▶ WORK TO COMPLETE
Please give the part of the items below that opens with the line containing "Task: Open the 安全性 ribbon tab" and closes at the end of the items as a JSON list of strings, one string per line, with blank lines and pictures left out.

▶ SUPPLIED DATA
• • • • •

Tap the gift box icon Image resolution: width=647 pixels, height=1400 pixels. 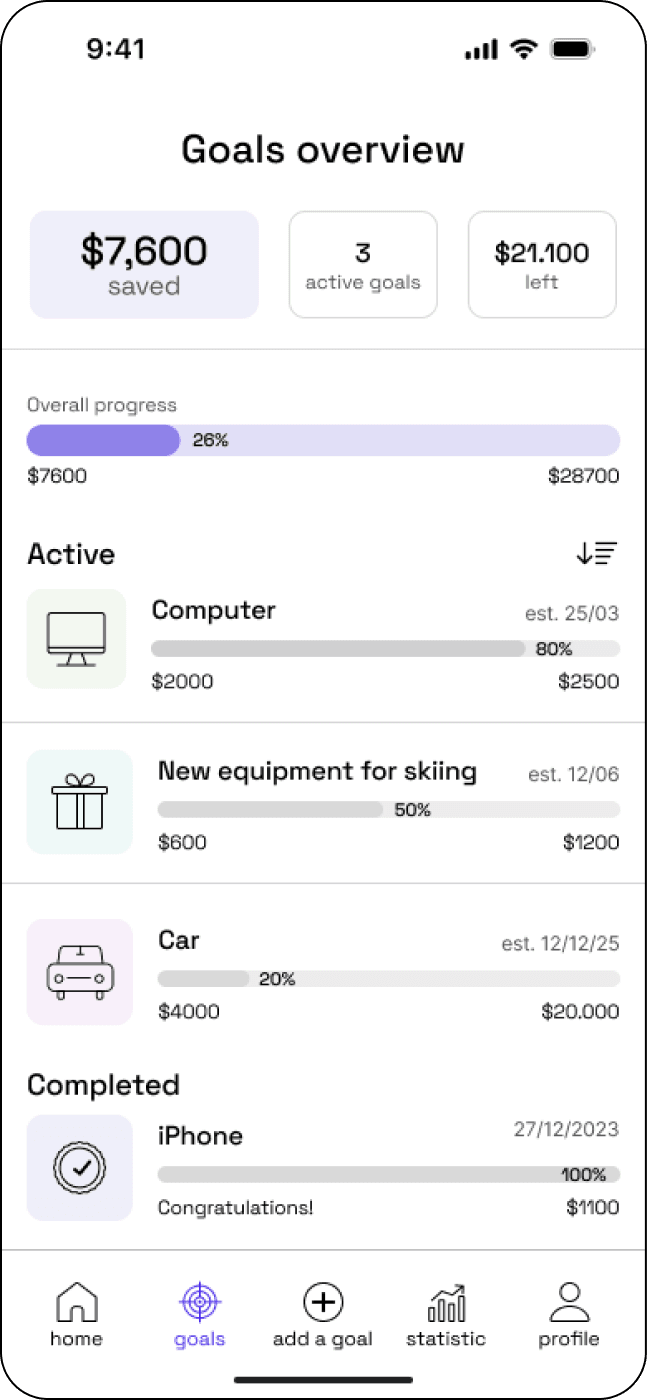(79, 802)
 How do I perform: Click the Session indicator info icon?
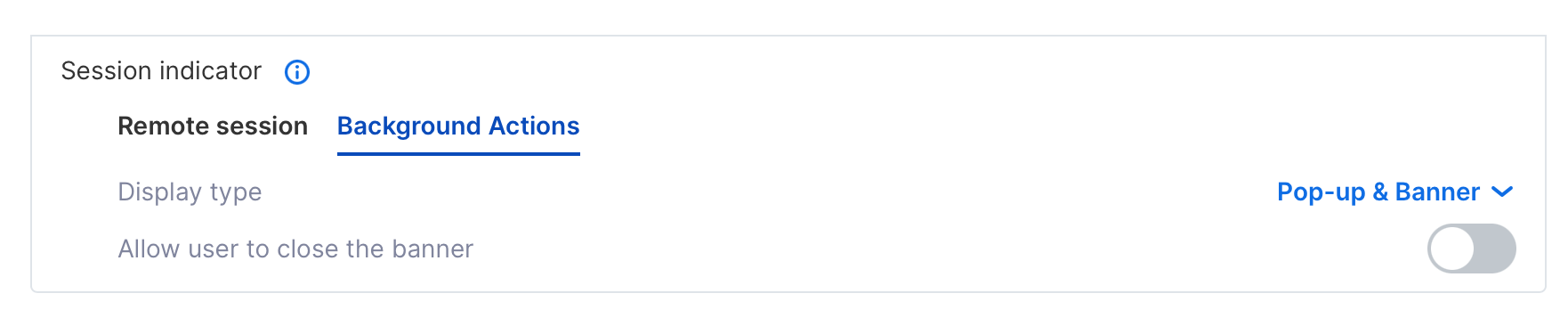coord(297,72)
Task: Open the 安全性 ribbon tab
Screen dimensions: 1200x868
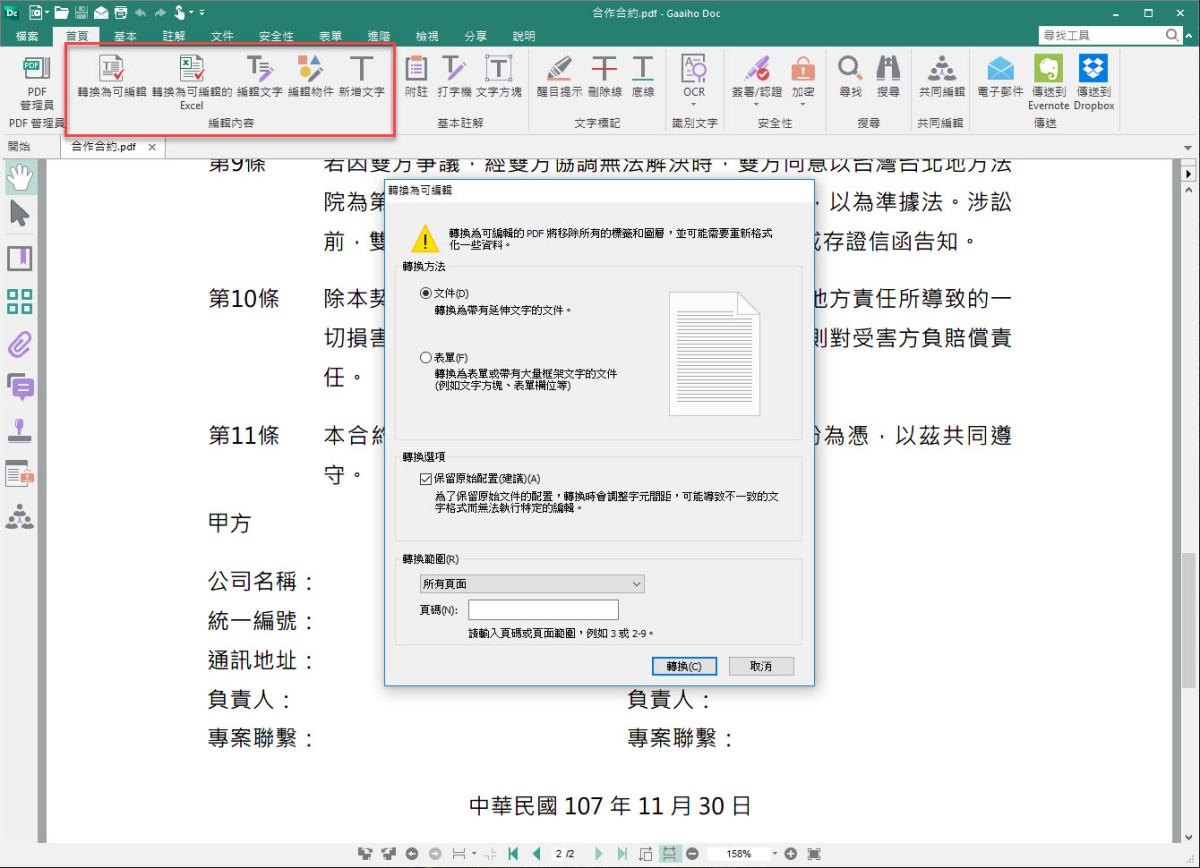Action: pyautogui.click(x=276, y=36)
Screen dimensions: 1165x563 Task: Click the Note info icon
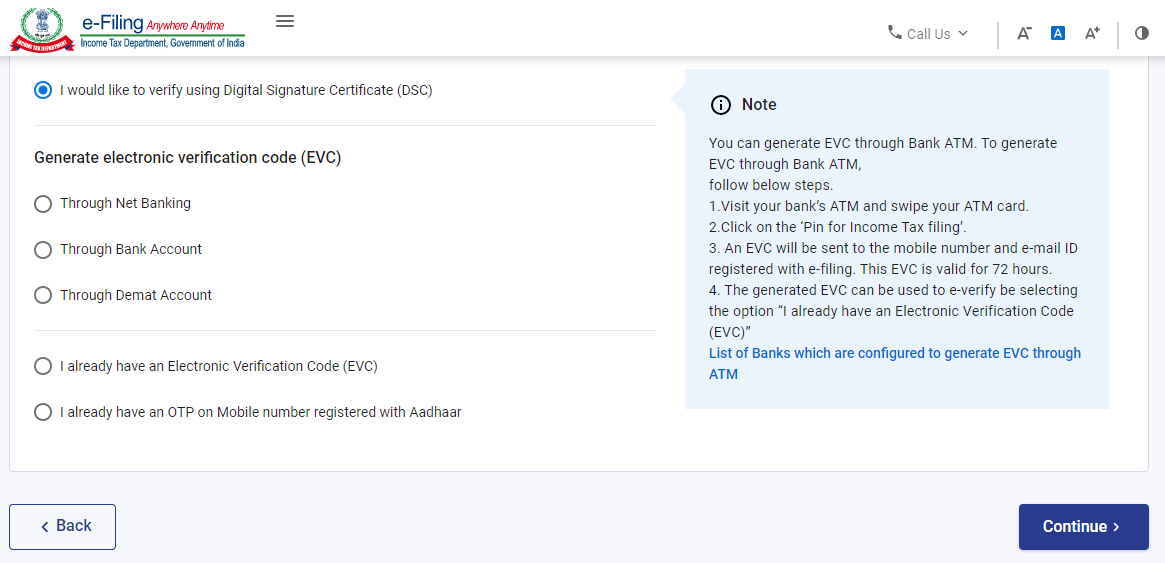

• • • • •

▶ TASK ANSWER
[
  "Task: Open the 安全性 ribbon tab",
  "Screen dimensions: 1200x868",
  "Action: pyautogui.click(x=276, y=36)",
  "Screen dimensions: 1165x563 Task: Click the Note info icon"
]